Pinging the Agenda 21 folks!
This regards the EPA’s recent comments/findings regarding fracking and drinking water. Supposedly they havent found evidence of fracking affecting the water, but “The EPA, however, is worried that this may change.”
My apologies. I forgot to say the following in the above post:
If you want to be on or off the Agenda 21 ping list, please notify me by Freepmail. It is a relatively low volume list in which we have been exploring the UN Agenda21 and related topics. We have collected our studies with threads, links, and discussions on the Agenda 21 thread which can be found here:
http://www.freerepublic.com/focus/f-news/2738418/posts
The EPA cannot be worried.
It is an abstract concept of an ‘agency,’ itself a word that, in this case, is not acting in the best interest of the people of the US.
Good point!
Thanks for the ping!
It needs to be mentioned that in Wyoming, there are hydrologic basins where finding drinking water is a very hit-or-miss proposition. Example: There are water wells east of Sheridan that have pathetic yields (2GPM) and horrible, marginal quality. Some people have to drill between 600 to 1200 feet to obtain this pathetic water quality. Reckon on about $20/foot to drill, case and develop a well. That does NOT include the column, pump and headworks on the well.
The local muni area water system uses only surface water which is fed by snowmelt in the Big Horn Mountains for the local water system. There’s no point in drilling muni water wells to only find out about poor yields and horrible quality.
There is no fraking the area, there are however seams of coal and methane in attendance, which percolate all throughout the various strata of the earth hundreds of feet down. We looked at one ranch east of Clearmont, WY, where the cattle water well has methane bubbling to the surface of an artesian well. The rancher captures the methane with an overturned 30-gallon drum on the wellhead in a stock tank, and pipes that off for ranch use.... and the cattle will drink the water in the tanks downstream after it has sat there for a week or so to off-gas.

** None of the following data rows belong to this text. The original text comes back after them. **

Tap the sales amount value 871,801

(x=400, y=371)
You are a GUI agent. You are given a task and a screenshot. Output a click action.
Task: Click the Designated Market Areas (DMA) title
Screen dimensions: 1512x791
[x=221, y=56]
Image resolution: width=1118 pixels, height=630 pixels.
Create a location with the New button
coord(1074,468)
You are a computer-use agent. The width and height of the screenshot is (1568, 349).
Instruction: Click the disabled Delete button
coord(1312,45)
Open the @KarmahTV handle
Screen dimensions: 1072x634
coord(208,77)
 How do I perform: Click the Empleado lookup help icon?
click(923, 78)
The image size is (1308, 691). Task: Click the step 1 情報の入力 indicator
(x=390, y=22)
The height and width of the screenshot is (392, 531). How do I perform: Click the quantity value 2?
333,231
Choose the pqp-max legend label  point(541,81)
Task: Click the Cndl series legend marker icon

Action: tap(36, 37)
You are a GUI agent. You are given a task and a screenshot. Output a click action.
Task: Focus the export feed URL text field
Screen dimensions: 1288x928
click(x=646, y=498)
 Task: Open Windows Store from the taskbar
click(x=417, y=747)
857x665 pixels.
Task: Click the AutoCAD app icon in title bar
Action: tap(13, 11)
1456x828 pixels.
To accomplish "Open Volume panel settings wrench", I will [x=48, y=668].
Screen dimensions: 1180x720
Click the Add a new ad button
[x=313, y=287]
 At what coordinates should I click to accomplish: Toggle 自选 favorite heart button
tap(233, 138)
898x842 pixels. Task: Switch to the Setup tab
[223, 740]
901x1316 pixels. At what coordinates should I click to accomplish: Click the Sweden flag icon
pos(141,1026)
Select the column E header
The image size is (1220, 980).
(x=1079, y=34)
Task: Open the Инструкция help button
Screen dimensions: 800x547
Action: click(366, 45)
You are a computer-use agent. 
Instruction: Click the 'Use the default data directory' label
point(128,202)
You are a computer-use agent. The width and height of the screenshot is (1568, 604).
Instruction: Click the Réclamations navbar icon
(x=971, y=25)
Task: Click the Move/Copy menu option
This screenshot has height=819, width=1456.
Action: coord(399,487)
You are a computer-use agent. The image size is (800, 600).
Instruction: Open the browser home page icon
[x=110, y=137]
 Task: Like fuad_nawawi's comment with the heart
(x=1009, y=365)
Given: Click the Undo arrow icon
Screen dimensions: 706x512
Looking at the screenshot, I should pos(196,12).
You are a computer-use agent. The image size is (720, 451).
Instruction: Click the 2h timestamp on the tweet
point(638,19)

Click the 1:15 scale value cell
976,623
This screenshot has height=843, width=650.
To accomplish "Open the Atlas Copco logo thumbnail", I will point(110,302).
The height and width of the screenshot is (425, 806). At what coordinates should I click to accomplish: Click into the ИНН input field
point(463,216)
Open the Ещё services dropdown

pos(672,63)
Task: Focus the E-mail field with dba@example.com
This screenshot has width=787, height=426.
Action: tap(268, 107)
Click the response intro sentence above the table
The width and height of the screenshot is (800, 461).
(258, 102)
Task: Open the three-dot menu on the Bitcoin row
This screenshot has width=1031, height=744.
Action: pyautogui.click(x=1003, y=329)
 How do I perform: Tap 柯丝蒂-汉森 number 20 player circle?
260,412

Now, as a comparison, in Nevada’s alluvial fill basins, you can typically drill anywhere from only 60 to 200 feet and obtain wonderful tasting water in many (most?) basins, with only the problem of slightly higher-than-spec arsenic levels (eg, 11 to 49 ppb). But no salts, no hydrocarbons, etc. Fracking for ANY purpose (whether to improve water yields from a well by fracturing caliche’ layers) or for oil development purposes is banned in Nevada, because their geology is such that you could easily couple various layers bearing water. I wanted to frac a water well with some det cord to improve irrigation well yields (from about 800 GPM to what I estimated would have been 1200+ GPM), but the state engineer told me “It is strictly forbidden, and if you do, we’re gonna make an example of you.” Then they were nice enough to explain why they had the state law.... and I agree with their reasons.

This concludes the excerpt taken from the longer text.